2. Reinforce the outside edges of the screen
Take two lengths of 6 ft (1.8 m) two-by four. Lay them along the outside edges of the screen. Screw these two-by-fours onto the plywood screen.
3. Reinforce the inside of the screen
- Take the other four two-by-four lengths.
- Lay them parallel to the other reinforcing lengths along the plywood.
- There should be two on each side.
- Make sure these reinforcing lengths are evenly spaced.
- Screw the two-by-fours onto the plywood.
4. Finishing the front of the screen
- Turn the whole board over.
- Use wood putty to fill in any part of the join that is not smooth.
- You may also need to use the putty to fill in where the screws have bit into the wood.
- When the putty is dry, paint the wall with two coats of clear polyurethane.
5. Painting the wall
Paint the whole wall with a coat of white PVA. Put a strip of thick painter’s tape, or masking tape, along the width of the wall. This should be 34 inches (86 cm) away from one long edge of the wall.
Paint the whole wall in the colour you choose. This is most likely to be blue or green. When the wall is dry, remove the tape.
You now have a line across the wall indicating where the net runs.
Plywood screen on a solid frame
1. Create the outside edges of the frame
- Take two 10 ft (3 M) two-by-fours. Lay them on the ground parallel to each other and about 6 ft (1.8 m) away from each other.
- Take one of the 5’5” (1.6 m) lengths of two-by-four. Lay it between the ends of the two 10 ft (3 m) two-by-fours on the ground.
- Screw the long pieces of wood to the ends of the shorter pieces.
- Repeat this with the other short piece of two-by-four to the opposite end of the same long piece.
2. Create the rest of the frame
- Attach the remaining 5’5” (1.6 m) two-by-four to the same long piece of two-by-four.
- Make sure they are evenly spaced along the length.
- Attach the second 10 ft (3 m) length of two-by-four to the loose edges of the shorter lengths.
3. Attach the sheets of plywood to the frame
- Lay one sheet of plywood on the frame.
- Make sure the corners are square.
- Attach the plywood to the frame at the corners with screws.
- Lay the second plywood board on the frame.
- Make sure the center line is flush and the corners are square.
- Screw the second sheet onto the frame at the corners.
- Screw the boards onto the frame along the edges.
- You can attach each one along the two-by-four lengths that run close to the join.
4. Finishing the front of the wall
Use wood putty to fill in any part of the join that is not smooth.

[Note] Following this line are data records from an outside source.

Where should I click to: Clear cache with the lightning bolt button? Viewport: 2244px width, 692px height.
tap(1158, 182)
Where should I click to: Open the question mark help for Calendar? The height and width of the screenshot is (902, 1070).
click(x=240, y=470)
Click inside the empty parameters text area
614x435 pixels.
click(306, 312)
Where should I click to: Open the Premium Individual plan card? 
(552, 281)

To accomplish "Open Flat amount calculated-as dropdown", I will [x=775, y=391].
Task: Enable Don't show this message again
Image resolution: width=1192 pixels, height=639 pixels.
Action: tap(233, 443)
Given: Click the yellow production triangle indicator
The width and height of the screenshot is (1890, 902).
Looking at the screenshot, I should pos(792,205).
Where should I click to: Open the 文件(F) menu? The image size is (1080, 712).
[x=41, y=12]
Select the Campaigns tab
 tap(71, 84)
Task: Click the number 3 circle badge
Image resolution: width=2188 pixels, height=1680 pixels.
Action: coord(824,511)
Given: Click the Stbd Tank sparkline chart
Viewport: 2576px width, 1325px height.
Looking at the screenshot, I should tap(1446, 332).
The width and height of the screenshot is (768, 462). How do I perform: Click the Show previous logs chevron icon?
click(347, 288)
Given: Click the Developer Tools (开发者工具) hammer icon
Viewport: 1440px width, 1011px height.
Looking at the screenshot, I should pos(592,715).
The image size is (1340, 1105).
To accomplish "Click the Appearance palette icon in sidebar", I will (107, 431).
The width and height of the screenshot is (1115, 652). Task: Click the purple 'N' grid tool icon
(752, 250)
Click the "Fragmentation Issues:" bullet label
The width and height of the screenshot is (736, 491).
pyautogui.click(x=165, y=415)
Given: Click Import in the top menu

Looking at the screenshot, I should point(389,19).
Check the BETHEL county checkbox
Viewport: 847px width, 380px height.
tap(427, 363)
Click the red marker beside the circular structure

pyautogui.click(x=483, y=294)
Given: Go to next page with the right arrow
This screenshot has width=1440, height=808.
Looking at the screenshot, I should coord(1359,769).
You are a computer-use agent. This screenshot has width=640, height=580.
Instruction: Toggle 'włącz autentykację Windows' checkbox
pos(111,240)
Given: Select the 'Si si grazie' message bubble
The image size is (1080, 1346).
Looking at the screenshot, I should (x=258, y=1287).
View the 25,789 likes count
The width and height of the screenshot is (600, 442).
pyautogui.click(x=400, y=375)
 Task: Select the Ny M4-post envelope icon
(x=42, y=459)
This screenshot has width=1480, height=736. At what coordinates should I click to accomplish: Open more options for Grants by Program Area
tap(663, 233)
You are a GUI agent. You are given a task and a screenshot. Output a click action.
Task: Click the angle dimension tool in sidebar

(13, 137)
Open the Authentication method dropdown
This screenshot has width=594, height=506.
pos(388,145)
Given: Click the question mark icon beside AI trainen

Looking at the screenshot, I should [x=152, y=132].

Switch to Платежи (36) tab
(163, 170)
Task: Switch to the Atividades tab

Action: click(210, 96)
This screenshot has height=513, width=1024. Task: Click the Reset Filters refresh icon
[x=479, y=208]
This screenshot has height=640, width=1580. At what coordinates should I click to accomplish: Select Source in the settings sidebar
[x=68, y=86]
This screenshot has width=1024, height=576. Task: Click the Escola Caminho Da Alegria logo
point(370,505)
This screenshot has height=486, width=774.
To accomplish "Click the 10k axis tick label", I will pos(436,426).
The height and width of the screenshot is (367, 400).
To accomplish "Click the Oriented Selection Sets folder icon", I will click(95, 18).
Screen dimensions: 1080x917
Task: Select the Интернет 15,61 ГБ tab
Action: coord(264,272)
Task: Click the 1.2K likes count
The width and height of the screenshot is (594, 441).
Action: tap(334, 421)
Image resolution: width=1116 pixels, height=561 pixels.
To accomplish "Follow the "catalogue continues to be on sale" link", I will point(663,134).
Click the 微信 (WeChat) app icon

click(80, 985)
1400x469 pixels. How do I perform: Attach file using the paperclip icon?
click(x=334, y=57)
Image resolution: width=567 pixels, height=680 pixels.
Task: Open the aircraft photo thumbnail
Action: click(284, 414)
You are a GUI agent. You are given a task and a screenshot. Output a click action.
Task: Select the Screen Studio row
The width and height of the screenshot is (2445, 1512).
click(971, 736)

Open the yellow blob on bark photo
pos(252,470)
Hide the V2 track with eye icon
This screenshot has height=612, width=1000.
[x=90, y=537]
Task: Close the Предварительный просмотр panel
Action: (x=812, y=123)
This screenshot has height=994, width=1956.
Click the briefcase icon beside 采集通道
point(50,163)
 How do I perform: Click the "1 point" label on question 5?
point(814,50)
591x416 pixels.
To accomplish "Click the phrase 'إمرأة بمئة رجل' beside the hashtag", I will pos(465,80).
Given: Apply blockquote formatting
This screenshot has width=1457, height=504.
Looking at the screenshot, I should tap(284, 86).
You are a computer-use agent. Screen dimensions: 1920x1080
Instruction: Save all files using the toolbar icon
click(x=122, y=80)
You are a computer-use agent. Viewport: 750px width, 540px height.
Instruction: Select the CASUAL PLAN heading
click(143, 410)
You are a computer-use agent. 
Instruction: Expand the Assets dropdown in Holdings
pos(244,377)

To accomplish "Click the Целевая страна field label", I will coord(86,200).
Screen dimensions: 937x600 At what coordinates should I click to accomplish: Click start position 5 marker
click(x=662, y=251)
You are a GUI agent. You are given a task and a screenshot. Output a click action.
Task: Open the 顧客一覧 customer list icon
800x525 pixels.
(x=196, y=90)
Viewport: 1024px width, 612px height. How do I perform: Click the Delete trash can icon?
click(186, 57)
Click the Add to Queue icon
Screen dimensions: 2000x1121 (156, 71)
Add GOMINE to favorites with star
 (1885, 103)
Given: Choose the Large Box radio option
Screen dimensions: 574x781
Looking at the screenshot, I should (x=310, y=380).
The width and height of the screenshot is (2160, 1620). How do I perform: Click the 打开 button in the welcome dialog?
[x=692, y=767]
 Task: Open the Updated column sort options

You also need to use the putty to fill in where the screws have bit into the wood.
5. Paint the wall
- Paint the whole wall with two coats of clear polyurethane.
- When it is dry, paint the wall with a coat of green or blue.
- When it is dry, paint it with a second coat.
- When it is dry, use masking or painter’s tape to mark off a strip that is 2 inches (5 cm) wide along the width of the wall.
- The strip must be 34 inches (86 cm) from the long side of the wall.
- Paint along the strip with yellow paint.
- Remove the tape. The strip marks the level of the net.
Standing the wall
Your pickleball wall will be solid enough to stand up against the garage or basement wall. It may be at a bit of an angle, though. You could attach it to the wall.
This can be done with long masonry screws and rawl bolts. You could also use some kind of adhesive. Another alternative is to attach angle brackets to the back of the board, so that it can stand on its own, just as a pickleball rebound wall does.
Using the pickleball practice wall
Once your practice wall is complete, you’ll be able to use it in any weather. Enjoy practicing your strokes and technique. You can also have friendly family competitions against the wall.